[Opening RECORDS TO PROCESS section]

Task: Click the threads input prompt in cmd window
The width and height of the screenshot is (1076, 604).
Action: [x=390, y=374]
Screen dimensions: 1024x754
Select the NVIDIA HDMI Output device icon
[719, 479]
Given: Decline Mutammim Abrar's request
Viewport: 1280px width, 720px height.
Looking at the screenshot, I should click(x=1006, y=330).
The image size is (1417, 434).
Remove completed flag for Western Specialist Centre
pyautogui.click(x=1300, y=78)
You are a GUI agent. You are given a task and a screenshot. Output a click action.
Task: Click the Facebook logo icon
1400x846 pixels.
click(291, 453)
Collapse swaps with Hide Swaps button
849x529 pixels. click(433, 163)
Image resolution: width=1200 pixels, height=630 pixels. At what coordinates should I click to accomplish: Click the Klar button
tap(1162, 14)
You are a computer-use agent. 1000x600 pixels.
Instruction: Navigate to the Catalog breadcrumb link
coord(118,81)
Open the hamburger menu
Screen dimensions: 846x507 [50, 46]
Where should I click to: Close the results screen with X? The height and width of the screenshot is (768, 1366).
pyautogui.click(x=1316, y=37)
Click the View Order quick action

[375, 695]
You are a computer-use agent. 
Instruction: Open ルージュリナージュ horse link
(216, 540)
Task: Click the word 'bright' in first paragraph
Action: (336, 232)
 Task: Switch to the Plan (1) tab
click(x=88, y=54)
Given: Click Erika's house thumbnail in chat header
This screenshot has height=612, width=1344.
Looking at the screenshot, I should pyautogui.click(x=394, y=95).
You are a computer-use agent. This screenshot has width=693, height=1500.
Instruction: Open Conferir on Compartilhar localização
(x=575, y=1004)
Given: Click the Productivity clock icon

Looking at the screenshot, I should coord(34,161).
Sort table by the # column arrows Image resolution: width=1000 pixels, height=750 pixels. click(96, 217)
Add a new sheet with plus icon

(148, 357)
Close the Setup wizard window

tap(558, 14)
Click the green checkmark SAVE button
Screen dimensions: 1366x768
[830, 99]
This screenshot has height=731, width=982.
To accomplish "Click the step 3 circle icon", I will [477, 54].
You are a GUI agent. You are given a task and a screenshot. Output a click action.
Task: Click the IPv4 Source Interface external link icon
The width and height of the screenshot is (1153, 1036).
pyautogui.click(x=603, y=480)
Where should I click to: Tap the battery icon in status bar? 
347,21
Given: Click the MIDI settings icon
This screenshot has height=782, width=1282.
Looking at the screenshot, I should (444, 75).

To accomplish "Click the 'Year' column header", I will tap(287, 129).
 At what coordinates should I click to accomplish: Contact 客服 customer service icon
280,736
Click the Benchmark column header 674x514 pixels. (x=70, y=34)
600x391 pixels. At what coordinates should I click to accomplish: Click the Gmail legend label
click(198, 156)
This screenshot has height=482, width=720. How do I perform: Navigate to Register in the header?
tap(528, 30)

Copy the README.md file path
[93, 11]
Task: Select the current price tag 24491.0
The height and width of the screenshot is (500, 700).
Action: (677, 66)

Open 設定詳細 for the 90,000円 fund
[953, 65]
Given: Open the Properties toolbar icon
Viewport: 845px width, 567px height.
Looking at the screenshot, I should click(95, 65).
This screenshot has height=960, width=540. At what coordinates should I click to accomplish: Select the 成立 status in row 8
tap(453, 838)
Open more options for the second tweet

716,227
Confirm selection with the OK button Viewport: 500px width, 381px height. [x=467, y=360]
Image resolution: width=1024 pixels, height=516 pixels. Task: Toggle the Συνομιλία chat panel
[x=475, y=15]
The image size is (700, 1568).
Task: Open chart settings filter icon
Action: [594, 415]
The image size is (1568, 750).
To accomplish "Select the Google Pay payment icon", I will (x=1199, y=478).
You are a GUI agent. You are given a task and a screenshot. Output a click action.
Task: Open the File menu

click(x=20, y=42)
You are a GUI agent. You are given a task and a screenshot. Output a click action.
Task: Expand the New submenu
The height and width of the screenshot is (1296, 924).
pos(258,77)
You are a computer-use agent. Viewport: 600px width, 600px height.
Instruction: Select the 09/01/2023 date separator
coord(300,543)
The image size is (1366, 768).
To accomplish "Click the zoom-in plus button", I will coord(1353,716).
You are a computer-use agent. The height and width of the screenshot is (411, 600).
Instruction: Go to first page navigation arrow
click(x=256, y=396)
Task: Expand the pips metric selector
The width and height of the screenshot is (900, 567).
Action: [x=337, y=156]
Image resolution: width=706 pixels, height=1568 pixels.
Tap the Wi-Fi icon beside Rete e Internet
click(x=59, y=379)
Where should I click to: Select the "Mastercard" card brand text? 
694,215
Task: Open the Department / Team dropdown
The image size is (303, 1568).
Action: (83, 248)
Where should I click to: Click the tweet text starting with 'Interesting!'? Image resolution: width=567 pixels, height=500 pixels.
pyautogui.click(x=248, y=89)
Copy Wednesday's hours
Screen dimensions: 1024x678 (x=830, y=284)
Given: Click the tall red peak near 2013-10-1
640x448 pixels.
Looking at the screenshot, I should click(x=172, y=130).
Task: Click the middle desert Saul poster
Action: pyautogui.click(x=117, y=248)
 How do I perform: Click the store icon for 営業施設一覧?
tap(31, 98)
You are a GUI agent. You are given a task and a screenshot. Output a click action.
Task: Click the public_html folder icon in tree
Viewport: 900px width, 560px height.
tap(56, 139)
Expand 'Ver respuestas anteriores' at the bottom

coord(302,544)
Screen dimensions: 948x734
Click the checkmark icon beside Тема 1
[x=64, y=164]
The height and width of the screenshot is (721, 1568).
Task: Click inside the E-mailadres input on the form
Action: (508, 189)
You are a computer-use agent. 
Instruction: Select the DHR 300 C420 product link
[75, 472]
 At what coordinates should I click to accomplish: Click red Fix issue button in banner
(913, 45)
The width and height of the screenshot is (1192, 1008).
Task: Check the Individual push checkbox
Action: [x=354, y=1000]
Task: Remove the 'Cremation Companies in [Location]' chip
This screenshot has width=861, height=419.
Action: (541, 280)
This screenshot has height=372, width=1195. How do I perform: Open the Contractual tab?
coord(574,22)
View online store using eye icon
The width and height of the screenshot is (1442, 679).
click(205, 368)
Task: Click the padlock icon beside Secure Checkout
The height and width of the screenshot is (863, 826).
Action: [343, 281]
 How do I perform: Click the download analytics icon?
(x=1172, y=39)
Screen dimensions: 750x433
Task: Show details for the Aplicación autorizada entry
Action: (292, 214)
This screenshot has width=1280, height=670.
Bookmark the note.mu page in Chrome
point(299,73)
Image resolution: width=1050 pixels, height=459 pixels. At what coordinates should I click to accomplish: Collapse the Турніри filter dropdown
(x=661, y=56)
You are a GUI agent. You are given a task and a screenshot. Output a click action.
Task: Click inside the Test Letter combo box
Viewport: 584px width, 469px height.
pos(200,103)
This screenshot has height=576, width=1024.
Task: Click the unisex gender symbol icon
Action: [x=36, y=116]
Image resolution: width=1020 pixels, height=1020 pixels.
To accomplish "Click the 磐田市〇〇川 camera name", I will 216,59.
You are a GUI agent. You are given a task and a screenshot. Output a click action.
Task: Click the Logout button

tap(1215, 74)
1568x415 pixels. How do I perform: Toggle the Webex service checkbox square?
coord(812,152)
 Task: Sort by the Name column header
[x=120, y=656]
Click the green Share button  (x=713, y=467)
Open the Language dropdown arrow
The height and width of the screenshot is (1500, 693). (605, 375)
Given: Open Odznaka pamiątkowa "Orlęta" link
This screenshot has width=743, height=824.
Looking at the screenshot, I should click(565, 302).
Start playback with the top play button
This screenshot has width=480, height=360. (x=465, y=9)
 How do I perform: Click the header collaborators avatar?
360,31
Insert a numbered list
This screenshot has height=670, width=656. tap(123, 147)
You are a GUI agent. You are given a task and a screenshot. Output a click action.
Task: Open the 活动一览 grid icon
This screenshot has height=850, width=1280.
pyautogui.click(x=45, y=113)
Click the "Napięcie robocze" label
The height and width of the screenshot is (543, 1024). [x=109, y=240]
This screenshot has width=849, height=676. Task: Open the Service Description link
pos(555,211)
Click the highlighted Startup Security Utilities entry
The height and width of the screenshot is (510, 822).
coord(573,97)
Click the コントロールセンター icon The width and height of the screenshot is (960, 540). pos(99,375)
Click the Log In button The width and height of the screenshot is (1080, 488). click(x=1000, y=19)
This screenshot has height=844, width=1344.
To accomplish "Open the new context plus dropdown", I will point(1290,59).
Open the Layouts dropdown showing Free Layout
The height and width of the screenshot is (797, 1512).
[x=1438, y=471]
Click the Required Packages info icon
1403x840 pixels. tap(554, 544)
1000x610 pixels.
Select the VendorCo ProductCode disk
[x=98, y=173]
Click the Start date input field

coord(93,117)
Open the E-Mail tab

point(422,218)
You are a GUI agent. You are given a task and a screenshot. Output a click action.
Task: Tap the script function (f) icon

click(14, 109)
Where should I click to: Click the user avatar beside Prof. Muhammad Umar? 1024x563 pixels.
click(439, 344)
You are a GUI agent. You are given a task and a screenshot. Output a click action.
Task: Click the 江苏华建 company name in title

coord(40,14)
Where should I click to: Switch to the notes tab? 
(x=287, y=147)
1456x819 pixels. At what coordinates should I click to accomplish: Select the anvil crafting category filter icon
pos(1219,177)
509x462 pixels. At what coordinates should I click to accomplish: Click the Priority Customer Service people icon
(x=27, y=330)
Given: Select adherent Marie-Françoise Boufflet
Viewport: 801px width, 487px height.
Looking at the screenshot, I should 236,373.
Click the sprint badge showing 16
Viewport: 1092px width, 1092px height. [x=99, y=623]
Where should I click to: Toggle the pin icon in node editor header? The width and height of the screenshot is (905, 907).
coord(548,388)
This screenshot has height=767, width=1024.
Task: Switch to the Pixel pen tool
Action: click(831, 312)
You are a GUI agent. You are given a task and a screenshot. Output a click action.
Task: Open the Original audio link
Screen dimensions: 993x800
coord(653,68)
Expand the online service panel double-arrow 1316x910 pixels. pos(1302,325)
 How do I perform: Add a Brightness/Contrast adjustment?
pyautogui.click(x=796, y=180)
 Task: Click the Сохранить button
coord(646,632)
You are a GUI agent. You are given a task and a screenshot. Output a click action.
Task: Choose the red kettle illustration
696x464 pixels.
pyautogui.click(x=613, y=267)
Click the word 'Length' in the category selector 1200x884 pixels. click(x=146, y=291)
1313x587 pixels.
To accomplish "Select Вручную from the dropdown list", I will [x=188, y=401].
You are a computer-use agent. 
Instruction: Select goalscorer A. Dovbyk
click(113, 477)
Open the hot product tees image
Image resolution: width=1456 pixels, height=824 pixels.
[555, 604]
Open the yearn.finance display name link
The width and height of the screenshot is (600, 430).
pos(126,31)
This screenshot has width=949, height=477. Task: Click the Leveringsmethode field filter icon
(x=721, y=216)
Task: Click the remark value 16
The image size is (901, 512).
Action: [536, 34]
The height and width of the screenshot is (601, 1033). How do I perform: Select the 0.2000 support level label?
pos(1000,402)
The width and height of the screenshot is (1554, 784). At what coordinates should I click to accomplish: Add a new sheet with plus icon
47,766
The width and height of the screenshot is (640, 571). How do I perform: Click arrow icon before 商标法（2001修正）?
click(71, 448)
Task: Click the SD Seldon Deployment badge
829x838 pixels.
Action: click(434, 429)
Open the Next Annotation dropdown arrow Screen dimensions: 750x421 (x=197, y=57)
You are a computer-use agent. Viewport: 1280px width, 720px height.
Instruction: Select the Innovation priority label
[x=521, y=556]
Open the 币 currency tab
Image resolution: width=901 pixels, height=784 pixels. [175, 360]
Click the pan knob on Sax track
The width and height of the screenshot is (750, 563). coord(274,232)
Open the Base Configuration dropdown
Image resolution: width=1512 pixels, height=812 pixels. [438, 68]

[Closing RECORDS TO PROCESS section]

§ **DESCRIPTION OF THE TASK**: Reproduce every line above that contains the string "online".

§ **EXERCISE RESPONSE**:
View online store using eye icon
Expand the online service panel double-arrow 1316x910 pixels. pos(1302,325)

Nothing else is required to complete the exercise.